Trump diz que vetará orçamento de defesa dos EUA por beneficiar a China

"O maior vencedor de nosso novo orçamento de Defesa é a China! Vou vetar!", disse Trump pelo Twitter

Donald Trump (Foto: REUTERS/Carlos Barria)

Sputnik Brasil - Neste domingo (12), o presidente dos Estados Unidos, Donald Trump, prometeu vetar o orçamento de defesa o país, revisado de US$ 740 bilhões (cerca de R$ 3,75 trilhões), apesar de o plano de gastos bipartidários ter sido aprovado pela Câmara dos Representantes e pelo Senado no início desta semana.

"O maior vencedor de nosso novo orçamento de Defesa é a China! Vou vetar!", disse Trump pelo Twitter

A Lei de Autorização de Defesa Nacional (NDAA, na sigla em inglês), que além do orçamento militar inclui também disposições para sancionar o gasoduto Nord Stream 2 e a Turquia pela aquisição de sistemas de defesa antiaérea S-400, de fabricação russa, foi aprovada pela Câmara dos Representantes por uma margem de 335 votos a favor e 78 contra, ainda na terça-feira (8).

Já o Senado norte-americano votou na sexta-feira (11) por 84 a 13 a favor do projeto de defesa. As margens de aprovação nas casas legislativas são suficientes para anular um eventual veto presidencial.

O presidente norte-americano provavelmente expressou sua desaprovação ao NDAA porque o texto revisado não inclui a revogação da seção 230, uma lei que protege as empresas de Internet de serem responsabilizadas por postagens de terceiros.

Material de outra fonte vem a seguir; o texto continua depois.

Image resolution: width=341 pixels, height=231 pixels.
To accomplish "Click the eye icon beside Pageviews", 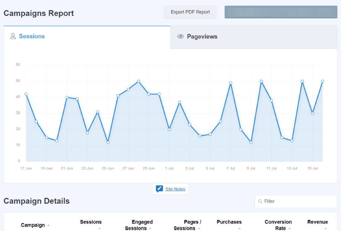I will click(x=180, y=37).
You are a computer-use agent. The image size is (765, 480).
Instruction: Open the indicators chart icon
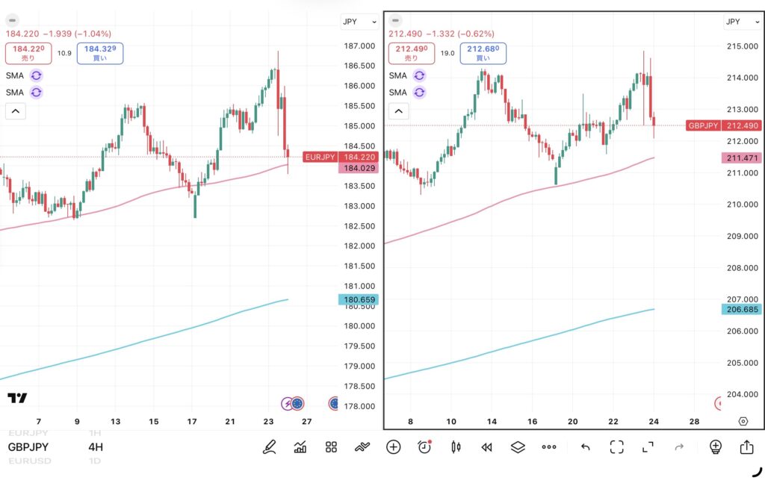(300, 447)
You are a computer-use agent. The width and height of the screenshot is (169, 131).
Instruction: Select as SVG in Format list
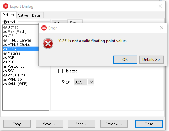9,71
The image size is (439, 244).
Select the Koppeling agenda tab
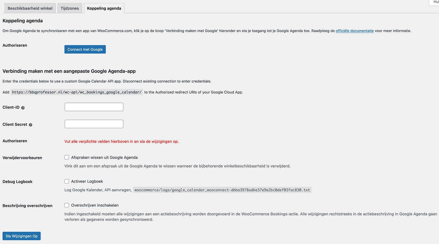[x=104, y=8]
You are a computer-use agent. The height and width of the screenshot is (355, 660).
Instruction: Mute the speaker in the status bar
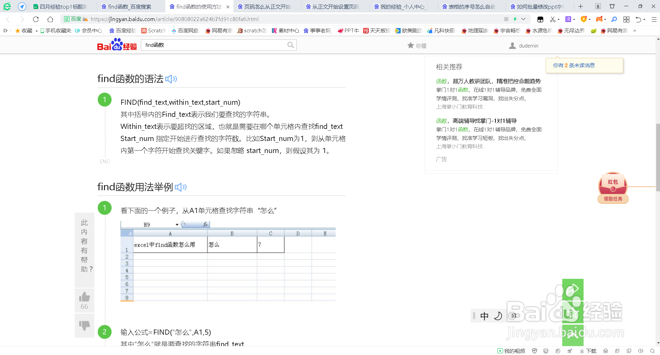[x=640, y=351]
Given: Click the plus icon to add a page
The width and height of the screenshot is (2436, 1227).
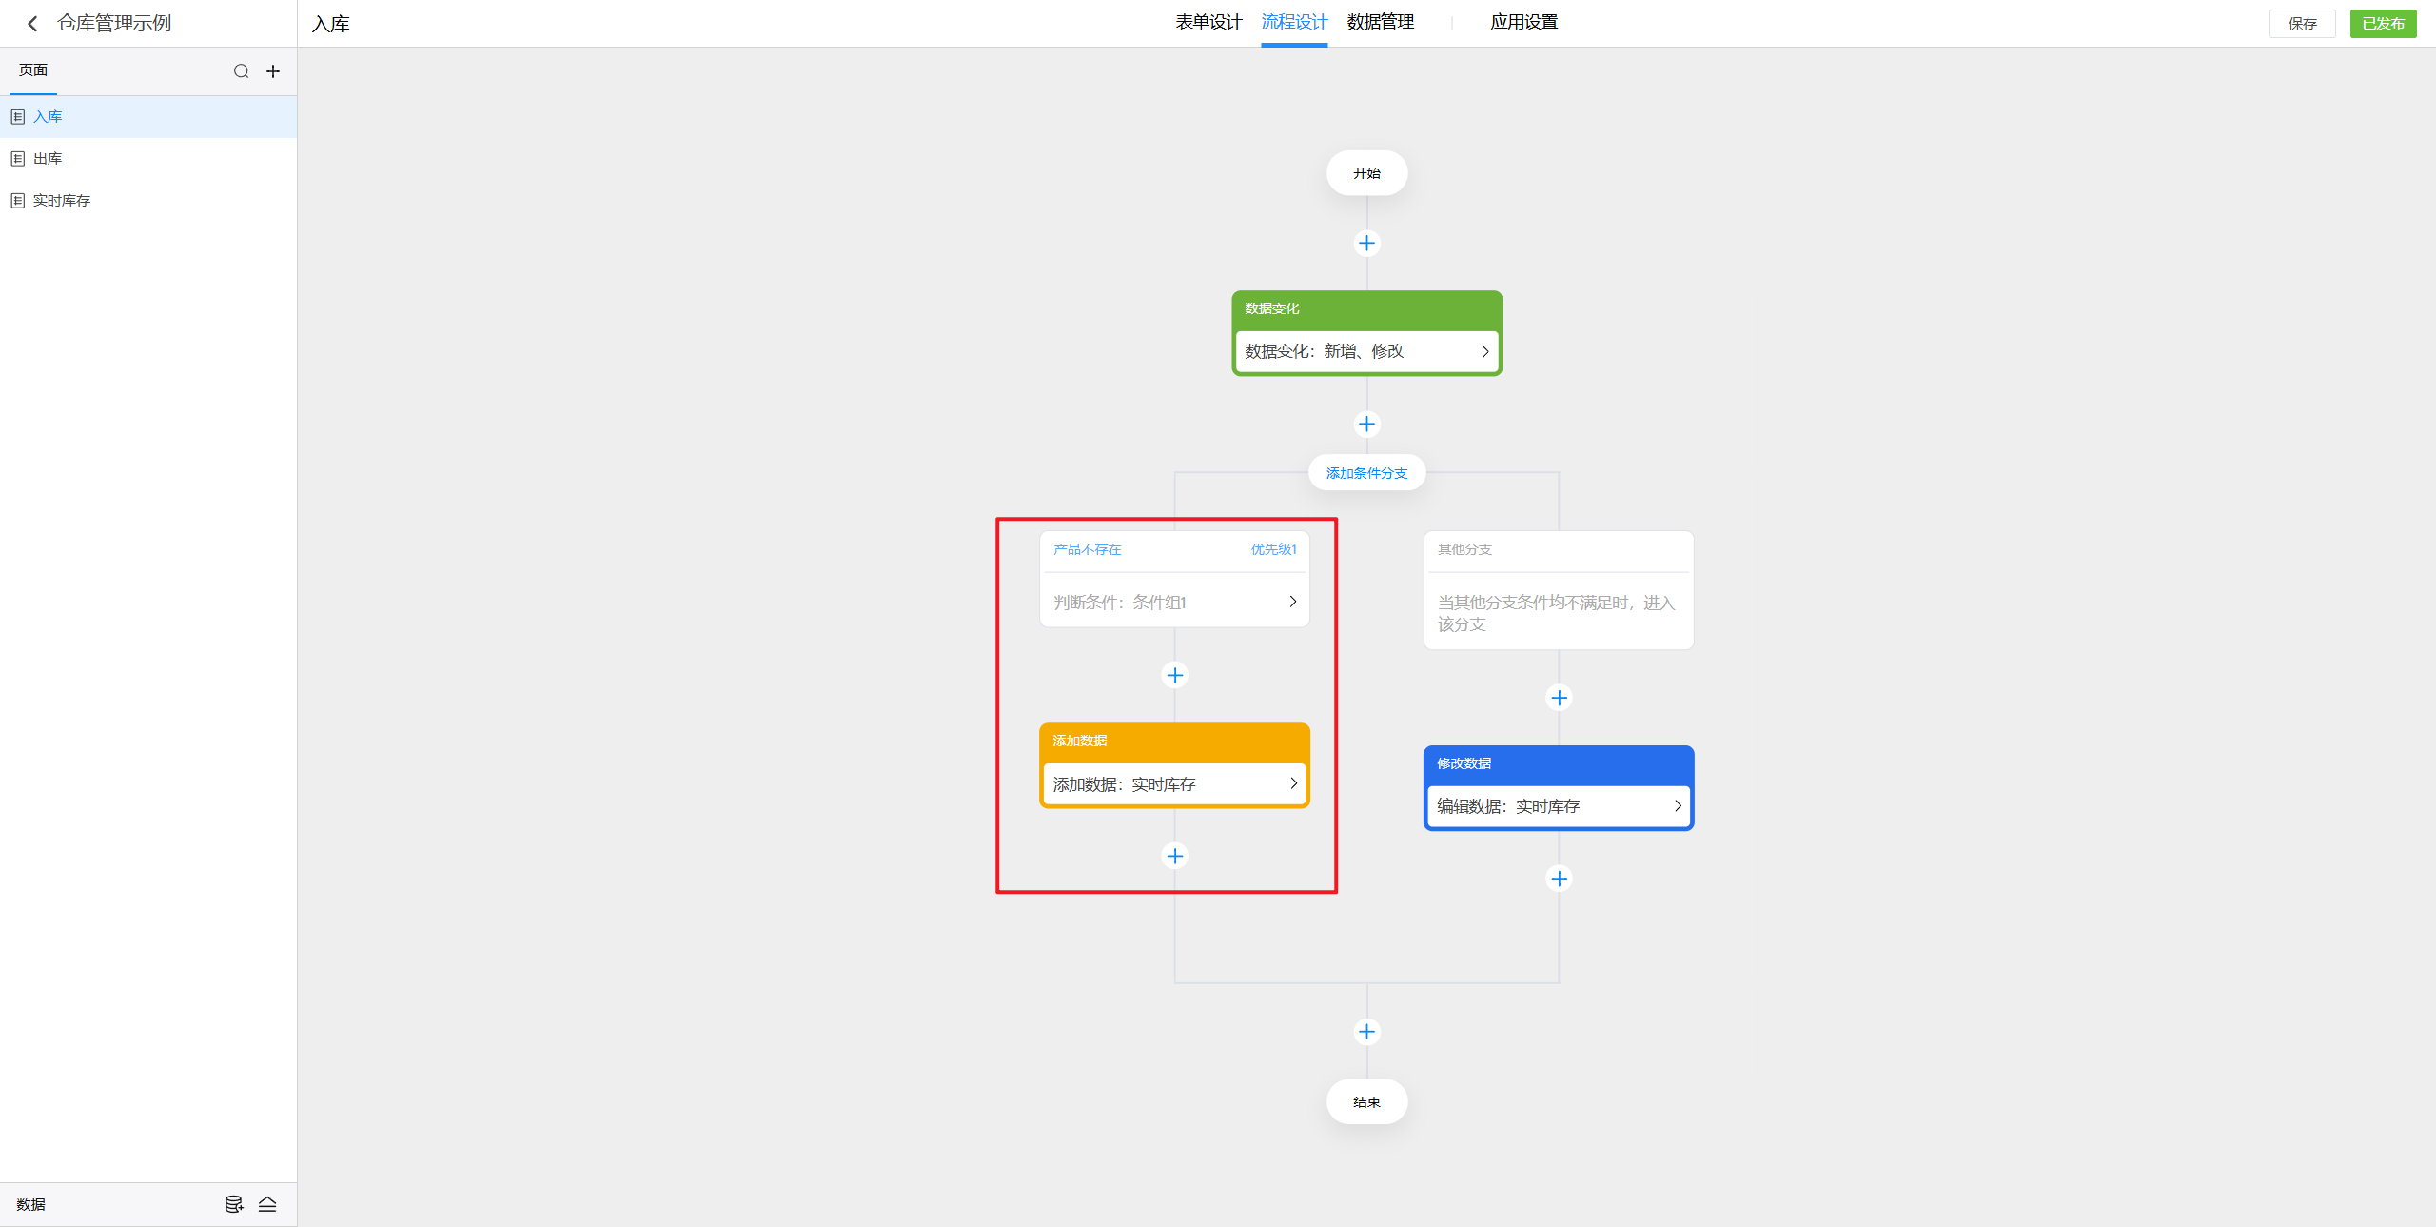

Trump entrou em conflito com as plataformas de mídia social neste ano, durante os protestos do Black Lives Matter que se seguiram à morte de George Floyd. O projeto de lei também inclui disposições para renomear as bases militares dos EUA que são nomeadas em homenagem a figuras confederadas, consideradas historicamente racistas pela ligação com a defesa da escravidão negra no país.

O atual ocupante da Casa Branca deve deixar o cargo nas próximas semanas, uma vez que o democrata Joe Biden foi apontado como vencedor das eleições presidenciais de 2020 nos EUA pelos principais meios de comunicação do país. O colégio eleitoral se reunirá na segunda-feira (14) para apontar o novo presidente norte-americano. A posse presidencial está marcada para o dia 20 de janeiro de 2021.